Binaries are twice the trouble. The shifty geometry of planets that orbit two stars means we’ve missed about 75 per cent of these worlds – but we are playing catch-up.

Planets that orbit two stars are truly, intriguingly alien – they have varied seasons, and formed under different circumstances from planets in our own solar system. They are also trickier to discover and study: unlike planets around single stars, they shift their orbital paths over just a few years.

The Kepler telescope has spotted 10 of these worlds by watching them transit, or cross in front of their stars from our point of view. Transits around just one star run like clockwork: once you know how long the planet’s year is, you can predict exactly when it should next pass in front of the star.

But binaries have more moving parts. The planet could orbit its stars in the same plane, or adopt its own separate plane. The angle of its orbit with respect to the stars’ plane shifts with each trip around the binary. Sometimes the planet will transit as it goes around. Sometimes it won’t.

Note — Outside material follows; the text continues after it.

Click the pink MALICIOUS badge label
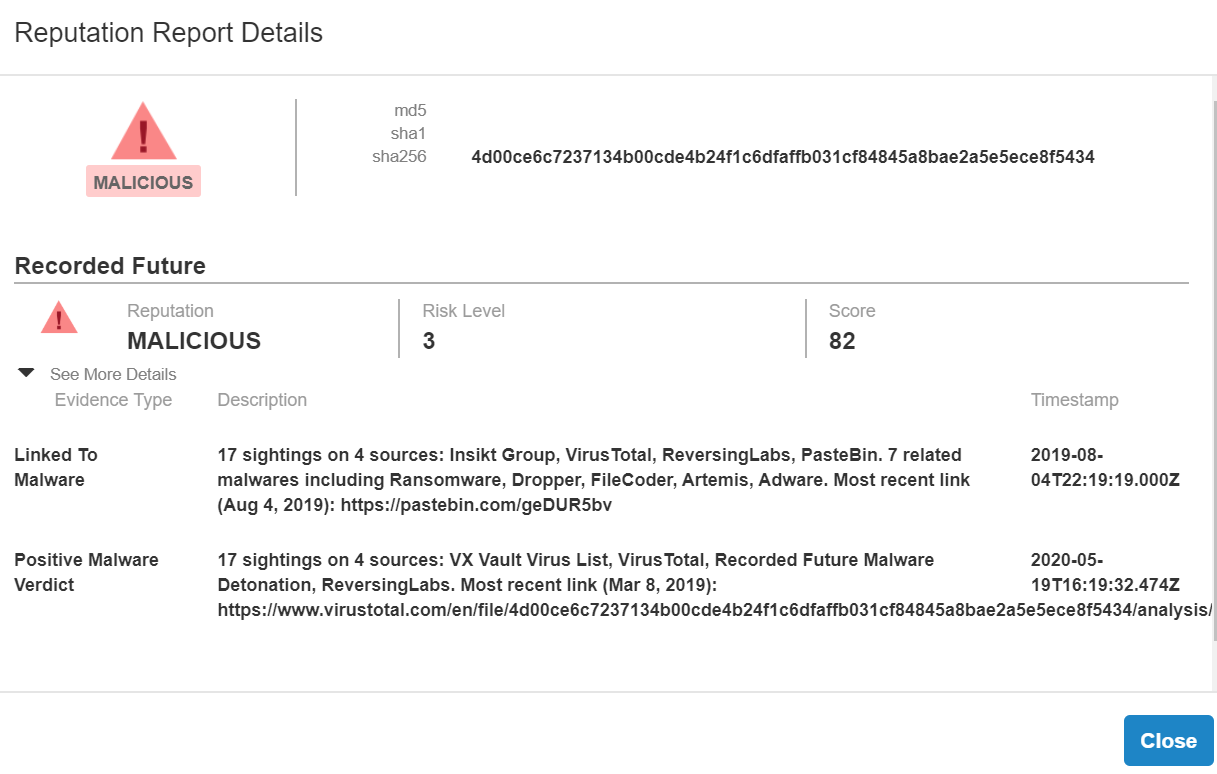The width and height of the screenshot is (1217, 774). pos(143,182)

Since the easiest way to find the planet is when it transits, we really need to know when to look – a tricky problem only solved by number crunching on high-powered computers.

In 2015, David Martin at the Geneva Observatory in Switzerland started looking for an easier way. First, he and his colleagues devised equations to calculate whether a circumbinary planet would transit at all – an easier technique than running simulations.

“It showed you’d get loads of transits, but it didn’t really let you know when,” Martin says.

Now, he has calculated when a planet’s orbit crosses in front of the orbital path of its stars. That gives astronomers specific windows in which they have a good chance of spotting a transit.